Ah…..I’m probably dreaming. I so gotta shut up.

Anyway, have you ever noticed how, unlike popular belief, nights are such amazingly positive times. Have you ever noticed that at night, everything seems possible? How, in the silence and dark, all your plans, your thoughts, your ambitions seem achievable. Strange how it happens but it does. Last night, when I couldn’t sleep, a deep longing to get back in touch with all my old friends creeped into my head. All friends from school, from aol, all friends I haven’t seen in or spoken to in years. I went in to another trip down memory lane and strolled there a long time recollecting all my friends. Honestly, I never had many in school, but quite a few good ones in aol. I got out of bed and immediately got on to Google. I did find a few of them, and thought I’d send out messages to them first thing in the morning. And with that thought, I fell asleep happily.

And now, here I am, writing this blog that I presume no one’s gonna care about.

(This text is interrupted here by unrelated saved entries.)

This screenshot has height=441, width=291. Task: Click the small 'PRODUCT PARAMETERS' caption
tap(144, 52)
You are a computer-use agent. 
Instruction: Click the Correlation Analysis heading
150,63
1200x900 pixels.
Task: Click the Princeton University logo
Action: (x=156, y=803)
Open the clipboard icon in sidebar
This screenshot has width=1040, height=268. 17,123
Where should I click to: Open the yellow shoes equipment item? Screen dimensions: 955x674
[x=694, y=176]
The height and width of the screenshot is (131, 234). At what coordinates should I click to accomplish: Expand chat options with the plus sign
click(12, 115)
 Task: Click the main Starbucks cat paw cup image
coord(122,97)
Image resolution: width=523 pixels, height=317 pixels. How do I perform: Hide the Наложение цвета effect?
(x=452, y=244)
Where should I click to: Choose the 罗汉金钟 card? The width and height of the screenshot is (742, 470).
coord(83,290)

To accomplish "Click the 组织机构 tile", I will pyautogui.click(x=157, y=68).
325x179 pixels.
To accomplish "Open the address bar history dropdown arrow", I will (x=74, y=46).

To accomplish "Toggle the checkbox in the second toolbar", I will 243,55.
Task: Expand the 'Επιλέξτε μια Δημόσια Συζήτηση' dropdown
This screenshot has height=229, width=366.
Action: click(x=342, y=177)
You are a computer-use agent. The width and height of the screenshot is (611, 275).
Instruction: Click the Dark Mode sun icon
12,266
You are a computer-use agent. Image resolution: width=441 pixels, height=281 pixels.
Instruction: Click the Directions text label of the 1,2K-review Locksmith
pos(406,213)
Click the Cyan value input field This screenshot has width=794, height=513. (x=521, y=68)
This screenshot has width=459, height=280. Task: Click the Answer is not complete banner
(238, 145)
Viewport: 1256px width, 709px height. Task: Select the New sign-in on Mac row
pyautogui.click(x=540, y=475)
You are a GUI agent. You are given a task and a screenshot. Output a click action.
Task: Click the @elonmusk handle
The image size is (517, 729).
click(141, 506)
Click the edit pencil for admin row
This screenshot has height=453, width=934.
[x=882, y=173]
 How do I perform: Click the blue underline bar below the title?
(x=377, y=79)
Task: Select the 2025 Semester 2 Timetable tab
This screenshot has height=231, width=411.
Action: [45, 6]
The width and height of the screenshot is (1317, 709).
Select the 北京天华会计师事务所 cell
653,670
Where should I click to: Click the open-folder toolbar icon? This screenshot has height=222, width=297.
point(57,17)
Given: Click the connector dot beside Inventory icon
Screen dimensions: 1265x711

As the sun shone, I chickened. I can’t contact them. They all got out of school, college, and got great jobs. People in aol have moved on to better positions. And I…….. I’ve been married.

Married and stayed at home, studying masters in English literature, and cooking good food and doing good laundry. I tell myself it’s a good life. I tell myself I’m no wimp or loser, and that someday I’m going to be a great writer and a successful professional. I’m gonna finish my masters and do a PhD. I’m gonna study psychology after that, write a lot of books, teach at a top notch university…….and on and on. But being married at an early age of 21, and moving to a sort of ‘not happening’ place that this is, life seems to have taken a full stop. I know it hasn’t. I know I’m gonna make good out of it sure enough soon. But as of now, it just doesn’t feel good enough. I wish there was more to this life.

And with that, long before I sign in to my Gmail, I give up. I don’t send out any messages, I don’t talk to any old friends, afraid of what I’ll answer when they ask me “so girl, what u doing now?” Don’t even ask me how I dread that question.

And yet, every night, I think, it’s a great life. I’m studying what I wanted to study, for the joy of it. I have plenty of time to pursue any interest, any dream. And I have a husband with a big enough paycheck to take care of it all. But soon as morning comes along, I wake up to the stagnating feeling of a bored housewife with nowhere to go and nothing to do, one who has no friends, no one to talk to or laugh with, except a husband, who may be a wonderful person way deep down inside, may pretend to, or even try to care for me. But really, doesn’t understand me…at all. All I have is a home that needs cleaning and a kitchen that needs cooking.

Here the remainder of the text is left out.